FIGS. 17, 18, and 19 illustrate additional features of Applicant's baffled fluid container assembly. None of the embodiments in these specifications need to be pressurized, but they may be. In some embodiments, an air pump 116 may be provided to pressurize the tank and drive fluids out of the tank (see FIG. 16B). In some embodiments, as seen in FIG. 17A, fluid pump 124, such as a DC battery powered electric fluid pump, may be provided connected by conduit 126 to a fluid draw tube (see 44, FIG. 1) that descends into the body of the container with a remote opening near the bottom thereof for drawing fluid out when the pump is energized and dispensing through hose and nozzle assembly 118. These elements may, in some embodiments, be mounted within the cap of the container to prevent unauthorized access.
FIG. 18 illustrates the use of a battery 128, such as a 12 volt DC car or deep cycle marine type battery, for energizing any elements, including without limit, a compressor for providing regulated compressed air to the container, and/or a fluid pump, such fluid pump 124 seen in FIG. 17. Battery 128 may, in some embodiments, be accessed through a separate battery door 130 which, in some embodiments, may be include vents 132. Indeed vents 132 may be found on any other walls of the cap to provide air circulation through the cap. A hasp 136 may be provided, as well as door hinges 134. Hasp 136 may be used along with a padlock to prevent unauthorized access to the battery. Charge monitor/controller 131 is located between the solar panel 144 (see FIG. 20) and indicates a charged/charging condition of the battery.
FIG. 19 illustrates an area of the interior of the cap that shows a fully walled battery container 140 (having at least a sealed floor) for isolating the battery from the rest of the assembly to avoid battery acid drip onto the container top or on any other elements. FIG. 19 also illustrates vent 142 for venting the fluid pump version of the container and fuel fill cap 143. Battery box 140 is airtight except at the vented door, so as to prevent harmful potentially explosive fumes from getting into containment cap area.
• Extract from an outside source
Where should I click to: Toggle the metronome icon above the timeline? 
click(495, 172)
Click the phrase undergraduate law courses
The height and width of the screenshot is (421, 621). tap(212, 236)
FIG. 20 illustrates the use of a solar panel 144 (such as an Ironton® 30w) on the top of the cap or any other suitable location on the exterior walls of the tank, the solar panel for providing charge to the DC battery or providing current to any other location or any other element of Applicant's embodiments disclosed herein.
Although the invention has been described with reference to a specific embodiment, this description is not meant to be construed in a limiting sense. On the contrary, various modifications of the disclosed embodiments will become apparent to those skilled in the art upon reference to the description of the invention. It is therefore contemplated that the appended claims will cover such modifications, alternatives, and equivalents that fall within the true spirit and scope of the invention.